⟨
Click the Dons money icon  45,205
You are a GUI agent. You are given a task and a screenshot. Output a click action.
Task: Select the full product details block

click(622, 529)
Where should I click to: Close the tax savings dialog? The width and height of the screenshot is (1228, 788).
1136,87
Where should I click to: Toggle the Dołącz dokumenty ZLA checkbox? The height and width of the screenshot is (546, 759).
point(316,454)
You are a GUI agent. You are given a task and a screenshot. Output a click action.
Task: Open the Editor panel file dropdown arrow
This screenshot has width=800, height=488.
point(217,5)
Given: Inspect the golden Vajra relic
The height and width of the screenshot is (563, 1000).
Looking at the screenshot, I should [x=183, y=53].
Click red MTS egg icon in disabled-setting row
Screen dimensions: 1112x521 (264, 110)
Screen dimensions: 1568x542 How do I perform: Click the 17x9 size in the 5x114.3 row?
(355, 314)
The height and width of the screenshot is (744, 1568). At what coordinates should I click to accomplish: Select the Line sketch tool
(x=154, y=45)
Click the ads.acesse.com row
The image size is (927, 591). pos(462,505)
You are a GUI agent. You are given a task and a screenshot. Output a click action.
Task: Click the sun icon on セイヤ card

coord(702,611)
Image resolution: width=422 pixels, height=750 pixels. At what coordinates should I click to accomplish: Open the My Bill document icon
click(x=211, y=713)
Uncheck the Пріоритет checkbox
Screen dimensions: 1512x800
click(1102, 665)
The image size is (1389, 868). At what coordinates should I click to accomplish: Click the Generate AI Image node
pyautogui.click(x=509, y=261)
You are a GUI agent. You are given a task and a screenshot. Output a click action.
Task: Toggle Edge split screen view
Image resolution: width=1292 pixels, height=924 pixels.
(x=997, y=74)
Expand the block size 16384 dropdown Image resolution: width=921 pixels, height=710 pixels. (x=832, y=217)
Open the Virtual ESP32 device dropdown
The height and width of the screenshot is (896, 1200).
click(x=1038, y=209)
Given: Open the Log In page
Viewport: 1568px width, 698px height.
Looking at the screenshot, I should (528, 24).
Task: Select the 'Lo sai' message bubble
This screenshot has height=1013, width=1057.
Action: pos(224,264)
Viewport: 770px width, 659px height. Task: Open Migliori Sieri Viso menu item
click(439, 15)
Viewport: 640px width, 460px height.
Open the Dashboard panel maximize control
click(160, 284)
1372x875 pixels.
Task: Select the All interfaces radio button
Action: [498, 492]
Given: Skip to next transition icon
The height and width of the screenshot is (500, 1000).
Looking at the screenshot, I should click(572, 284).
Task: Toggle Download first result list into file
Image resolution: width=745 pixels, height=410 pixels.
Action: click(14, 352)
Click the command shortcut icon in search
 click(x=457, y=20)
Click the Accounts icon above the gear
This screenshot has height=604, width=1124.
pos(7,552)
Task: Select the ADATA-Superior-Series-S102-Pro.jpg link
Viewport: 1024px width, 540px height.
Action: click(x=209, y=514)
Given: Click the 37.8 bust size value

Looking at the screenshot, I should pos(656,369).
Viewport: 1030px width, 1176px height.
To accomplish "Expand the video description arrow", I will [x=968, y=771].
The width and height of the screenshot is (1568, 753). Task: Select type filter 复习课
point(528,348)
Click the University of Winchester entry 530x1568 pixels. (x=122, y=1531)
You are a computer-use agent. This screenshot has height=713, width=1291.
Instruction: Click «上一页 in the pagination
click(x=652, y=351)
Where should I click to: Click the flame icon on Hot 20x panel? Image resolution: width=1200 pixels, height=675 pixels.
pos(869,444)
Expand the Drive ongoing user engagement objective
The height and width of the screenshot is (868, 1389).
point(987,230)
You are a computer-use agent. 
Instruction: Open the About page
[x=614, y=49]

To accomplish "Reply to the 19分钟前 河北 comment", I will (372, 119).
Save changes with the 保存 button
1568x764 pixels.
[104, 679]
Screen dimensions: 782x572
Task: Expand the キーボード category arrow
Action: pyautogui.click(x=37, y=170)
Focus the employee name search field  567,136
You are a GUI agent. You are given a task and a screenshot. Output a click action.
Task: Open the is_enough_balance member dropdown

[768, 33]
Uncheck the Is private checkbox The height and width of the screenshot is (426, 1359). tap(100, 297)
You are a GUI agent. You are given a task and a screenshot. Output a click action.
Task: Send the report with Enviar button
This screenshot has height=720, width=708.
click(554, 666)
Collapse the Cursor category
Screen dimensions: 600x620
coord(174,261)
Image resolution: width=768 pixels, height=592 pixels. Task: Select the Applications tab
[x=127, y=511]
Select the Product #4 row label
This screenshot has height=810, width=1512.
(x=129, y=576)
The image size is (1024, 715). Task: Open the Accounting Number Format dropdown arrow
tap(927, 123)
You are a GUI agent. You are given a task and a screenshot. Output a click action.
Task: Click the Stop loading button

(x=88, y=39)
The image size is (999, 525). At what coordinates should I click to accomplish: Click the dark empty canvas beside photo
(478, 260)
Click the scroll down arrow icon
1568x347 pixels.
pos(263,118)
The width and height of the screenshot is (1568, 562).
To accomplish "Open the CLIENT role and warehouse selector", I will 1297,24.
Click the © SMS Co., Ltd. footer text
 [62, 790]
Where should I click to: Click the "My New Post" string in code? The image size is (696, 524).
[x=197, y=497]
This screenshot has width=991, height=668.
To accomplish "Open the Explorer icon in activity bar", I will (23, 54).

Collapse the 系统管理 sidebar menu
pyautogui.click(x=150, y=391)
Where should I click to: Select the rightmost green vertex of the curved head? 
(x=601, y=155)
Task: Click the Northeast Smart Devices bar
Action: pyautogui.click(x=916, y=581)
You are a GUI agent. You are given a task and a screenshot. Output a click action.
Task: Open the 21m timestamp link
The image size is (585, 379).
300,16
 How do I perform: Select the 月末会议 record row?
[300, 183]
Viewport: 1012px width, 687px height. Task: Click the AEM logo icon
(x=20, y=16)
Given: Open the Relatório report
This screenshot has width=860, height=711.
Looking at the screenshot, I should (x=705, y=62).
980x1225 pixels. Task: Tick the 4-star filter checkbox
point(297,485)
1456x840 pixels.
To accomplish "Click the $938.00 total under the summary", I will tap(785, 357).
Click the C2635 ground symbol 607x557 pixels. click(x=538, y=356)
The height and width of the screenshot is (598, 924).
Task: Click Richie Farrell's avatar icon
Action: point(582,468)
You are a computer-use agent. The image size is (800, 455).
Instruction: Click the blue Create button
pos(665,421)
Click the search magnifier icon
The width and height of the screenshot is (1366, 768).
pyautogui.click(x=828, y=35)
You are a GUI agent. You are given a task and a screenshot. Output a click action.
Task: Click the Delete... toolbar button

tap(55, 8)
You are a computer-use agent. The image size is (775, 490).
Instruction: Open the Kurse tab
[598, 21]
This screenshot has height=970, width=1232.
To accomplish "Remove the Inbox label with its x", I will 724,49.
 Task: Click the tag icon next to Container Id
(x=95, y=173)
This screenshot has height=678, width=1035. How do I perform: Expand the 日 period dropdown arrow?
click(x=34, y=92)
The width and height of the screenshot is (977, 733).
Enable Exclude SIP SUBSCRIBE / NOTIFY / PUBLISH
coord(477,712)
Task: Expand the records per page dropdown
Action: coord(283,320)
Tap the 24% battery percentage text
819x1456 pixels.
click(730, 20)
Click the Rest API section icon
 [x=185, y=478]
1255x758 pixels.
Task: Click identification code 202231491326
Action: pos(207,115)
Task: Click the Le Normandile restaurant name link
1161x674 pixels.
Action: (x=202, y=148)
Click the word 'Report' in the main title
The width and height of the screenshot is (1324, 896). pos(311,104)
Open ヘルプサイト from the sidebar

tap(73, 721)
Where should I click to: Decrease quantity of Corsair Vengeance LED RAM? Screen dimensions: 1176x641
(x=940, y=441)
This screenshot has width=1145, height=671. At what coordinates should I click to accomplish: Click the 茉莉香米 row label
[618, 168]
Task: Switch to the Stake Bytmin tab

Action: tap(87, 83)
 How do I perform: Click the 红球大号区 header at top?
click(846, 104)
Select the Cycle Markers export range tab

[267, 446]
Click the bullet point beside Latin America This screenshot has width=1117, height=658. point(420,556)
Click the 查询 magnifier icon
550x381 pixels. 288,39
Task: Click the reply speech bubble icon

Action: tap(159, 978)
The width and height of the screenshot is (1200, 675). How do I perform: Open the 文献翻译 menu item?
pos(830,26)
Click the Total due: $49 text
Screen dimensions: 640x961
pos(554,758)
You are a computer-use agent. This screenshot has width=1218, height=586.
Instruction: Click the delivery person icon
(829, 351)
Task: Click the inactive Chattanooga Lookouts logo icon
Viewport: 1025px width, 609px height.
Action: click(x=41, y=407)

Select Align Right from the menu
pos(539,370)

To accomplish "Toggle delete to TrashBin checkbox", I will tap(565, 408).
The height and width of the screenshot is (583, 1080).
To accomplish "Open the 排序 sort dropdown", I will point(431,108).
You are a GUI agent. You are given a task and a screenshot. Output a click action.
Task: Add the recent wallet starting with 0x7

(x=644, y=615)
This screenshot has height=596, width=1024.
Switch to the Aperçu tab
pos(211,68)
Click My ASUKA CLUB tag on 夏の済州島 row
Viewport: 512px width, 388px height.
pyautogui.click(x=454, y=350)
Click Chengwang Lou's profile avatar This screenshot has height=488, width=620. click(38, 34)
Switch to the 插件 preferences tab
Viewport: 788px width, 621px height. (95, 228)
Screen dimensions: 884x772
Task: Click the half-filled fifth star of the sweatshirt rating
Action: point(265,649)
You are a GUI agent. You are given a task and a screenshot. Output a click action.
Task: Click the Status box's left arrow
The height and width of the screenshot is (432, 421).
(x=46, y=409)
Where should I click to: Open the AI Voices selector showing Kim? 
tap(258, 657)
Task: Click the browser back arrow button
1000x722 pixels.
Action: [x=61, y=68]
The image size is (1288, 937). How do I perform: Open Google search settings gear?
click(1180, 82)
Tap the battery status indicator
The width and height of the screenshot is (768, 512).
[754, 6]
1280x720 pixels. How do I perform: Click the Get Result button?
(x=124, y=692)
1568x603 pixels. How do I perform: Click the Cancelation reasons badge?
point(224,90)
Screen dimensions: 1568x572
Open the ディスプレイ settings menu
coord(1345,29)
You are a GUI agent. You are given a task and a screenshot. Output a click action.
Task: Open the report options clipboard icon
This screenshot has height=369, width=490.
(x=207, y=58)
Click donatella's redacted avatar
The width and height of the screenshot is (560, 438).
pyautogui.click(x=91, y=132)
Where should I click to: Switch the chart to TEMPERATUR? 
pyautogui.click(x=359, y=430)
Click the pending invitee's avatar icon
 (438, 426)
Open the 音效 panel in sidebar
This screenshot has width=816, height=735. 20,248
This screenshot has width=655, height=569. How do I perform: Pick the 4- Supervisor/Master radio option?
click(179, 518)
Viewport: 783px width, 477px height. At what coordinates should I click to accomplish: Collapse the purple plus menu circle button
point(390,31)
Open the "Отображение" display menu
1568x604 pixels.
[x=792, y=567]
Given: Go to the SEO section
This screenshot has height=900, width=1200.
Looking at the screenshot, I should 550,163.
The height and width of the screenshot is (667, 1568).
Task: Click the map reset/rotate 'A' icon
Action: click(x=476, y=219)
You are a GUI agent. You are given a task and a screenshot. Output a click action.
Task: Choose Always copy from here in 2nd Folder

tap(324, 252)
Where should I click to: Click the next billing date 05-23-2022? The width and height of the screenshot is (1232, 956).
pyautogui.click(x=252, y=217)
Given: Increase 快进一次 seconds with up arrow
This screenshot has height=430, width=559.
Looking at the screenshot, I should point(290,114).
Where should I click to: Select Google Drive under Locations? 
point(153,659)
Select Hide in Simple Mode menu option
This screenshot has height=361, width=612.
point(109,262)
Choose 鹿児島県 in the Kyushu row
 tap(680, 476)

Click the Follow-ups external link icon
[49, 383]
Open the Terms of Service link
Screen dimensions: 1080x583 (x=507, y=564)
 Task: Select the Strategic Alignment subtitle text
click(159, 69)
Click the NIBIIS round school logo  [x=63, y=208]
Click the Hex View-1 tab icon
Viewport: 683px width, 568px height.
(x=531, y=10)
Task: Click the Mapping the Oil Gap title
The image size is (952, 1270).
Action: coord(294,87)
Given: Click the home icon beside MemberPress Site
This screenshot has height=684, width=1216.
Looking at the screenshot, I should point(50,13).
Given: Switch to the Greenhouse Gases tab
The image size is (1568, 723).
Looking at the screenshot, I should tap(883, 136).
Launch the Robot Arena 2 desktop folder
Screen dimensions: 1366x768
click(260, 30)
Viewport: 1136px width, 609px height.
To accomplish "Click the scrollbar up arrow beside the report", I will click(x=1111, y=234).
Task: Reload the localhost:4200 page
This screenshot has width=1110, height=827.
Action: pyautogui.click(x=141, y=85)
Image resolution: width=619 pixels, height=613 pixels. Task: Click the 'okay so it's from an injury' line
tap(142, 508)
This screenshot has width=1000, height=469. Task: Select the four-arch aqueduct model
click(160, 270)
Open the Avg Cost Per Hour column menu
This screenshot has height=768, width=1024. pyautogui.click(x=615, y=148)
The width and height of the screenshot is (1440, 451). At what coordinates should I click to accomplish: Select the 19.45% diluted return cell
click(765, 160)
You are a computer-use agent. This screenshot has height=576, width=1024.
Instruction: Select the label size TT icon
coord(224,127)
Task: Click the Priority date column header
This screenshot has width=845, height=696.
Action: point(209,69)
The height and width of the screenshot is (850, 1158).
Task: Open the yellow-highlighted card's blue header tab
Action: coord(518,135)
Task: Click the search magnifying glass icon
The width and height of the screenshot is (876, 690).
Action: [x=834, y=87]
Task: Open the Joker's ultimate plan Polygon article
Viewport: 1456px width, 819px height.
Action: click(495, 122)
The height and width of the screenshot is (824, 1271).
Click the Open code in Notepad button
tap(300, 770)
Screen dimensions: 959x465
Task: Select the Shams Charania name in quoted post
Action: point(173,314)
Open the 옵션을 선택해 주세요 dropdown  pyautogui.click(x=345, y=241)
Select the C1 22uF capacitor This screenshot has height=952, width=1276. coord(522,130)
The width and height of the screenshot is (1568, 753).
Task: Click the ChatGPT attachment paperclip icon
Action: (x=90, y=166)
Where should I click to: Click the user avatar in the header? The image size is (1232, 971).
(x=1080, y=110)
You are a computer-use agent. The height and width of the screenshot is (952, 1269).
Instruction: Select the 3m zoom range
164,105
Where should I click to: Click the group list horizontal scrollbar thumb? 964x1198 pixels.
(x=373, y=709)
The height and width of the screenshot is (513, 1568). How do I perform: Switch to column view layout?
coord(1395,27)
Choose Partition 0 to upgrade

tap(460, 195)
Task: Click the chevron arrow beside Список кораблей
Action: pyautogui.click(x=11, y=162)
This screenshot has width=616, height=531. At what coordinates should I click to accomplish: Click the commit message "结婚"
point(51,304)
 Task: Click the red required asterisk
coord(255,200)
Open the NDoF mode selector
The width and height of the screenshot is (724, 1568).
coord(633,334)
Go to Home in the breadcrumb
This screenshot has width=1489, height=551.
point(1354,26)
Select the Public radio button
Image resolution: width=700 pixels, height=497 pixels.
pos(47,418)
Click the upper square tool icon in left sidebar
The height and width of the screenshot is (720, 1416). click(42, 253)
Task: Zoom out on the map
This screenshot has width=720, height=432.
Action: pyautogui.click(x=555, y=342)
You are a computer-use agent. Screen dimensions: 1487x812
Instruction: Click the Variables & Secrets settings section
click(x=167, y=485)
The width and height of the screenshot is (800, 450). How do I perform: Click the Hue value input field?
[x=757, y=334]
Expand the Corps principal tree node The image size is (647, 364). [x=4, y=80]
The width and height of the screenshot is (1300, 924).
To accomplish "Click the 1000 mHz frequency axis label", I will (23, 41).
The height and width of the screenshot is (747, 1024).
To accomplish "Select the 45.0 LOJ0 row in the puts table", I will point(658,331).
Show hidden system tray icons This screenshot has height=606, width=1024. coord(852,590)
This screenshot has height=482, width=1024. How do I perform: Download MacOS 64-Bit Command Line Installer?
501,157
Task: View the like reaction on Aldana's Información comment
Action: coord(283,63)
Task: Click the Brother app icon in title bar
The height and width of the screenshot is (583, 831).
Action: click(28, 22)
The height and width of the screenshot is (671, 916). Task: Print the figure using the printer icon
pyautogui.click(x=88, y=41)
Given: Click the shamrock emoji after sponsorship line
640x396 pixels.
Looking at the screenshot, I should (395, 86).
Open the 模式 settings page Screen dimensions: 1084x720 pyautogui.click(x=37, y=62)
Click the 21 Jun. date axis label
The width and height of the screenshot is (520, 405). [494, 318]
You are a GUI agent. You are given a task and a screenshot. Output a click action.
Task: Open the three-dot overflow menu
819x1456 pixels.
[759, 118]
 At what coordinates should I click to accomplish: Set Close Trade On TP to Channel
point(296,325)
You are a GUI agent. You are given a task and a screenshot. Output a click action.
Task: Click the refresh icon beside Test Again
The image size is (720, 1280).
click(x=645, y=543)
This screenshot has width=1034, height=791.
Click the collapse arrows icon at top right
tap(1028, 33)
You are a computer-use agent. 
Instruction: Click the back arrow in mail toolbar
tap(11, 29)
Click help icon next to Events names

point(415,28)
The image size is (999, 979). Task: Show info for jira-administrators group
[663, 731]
⟩
# Exercise requirements:
Your answer should hold exactly the lines from the one containing "The image size is (999, 979)." to the last line of the data, both included, and no others.

# Output of the exercise:
The image size is (999, 979). Task: Show info for jira-administrators group
[663, 731]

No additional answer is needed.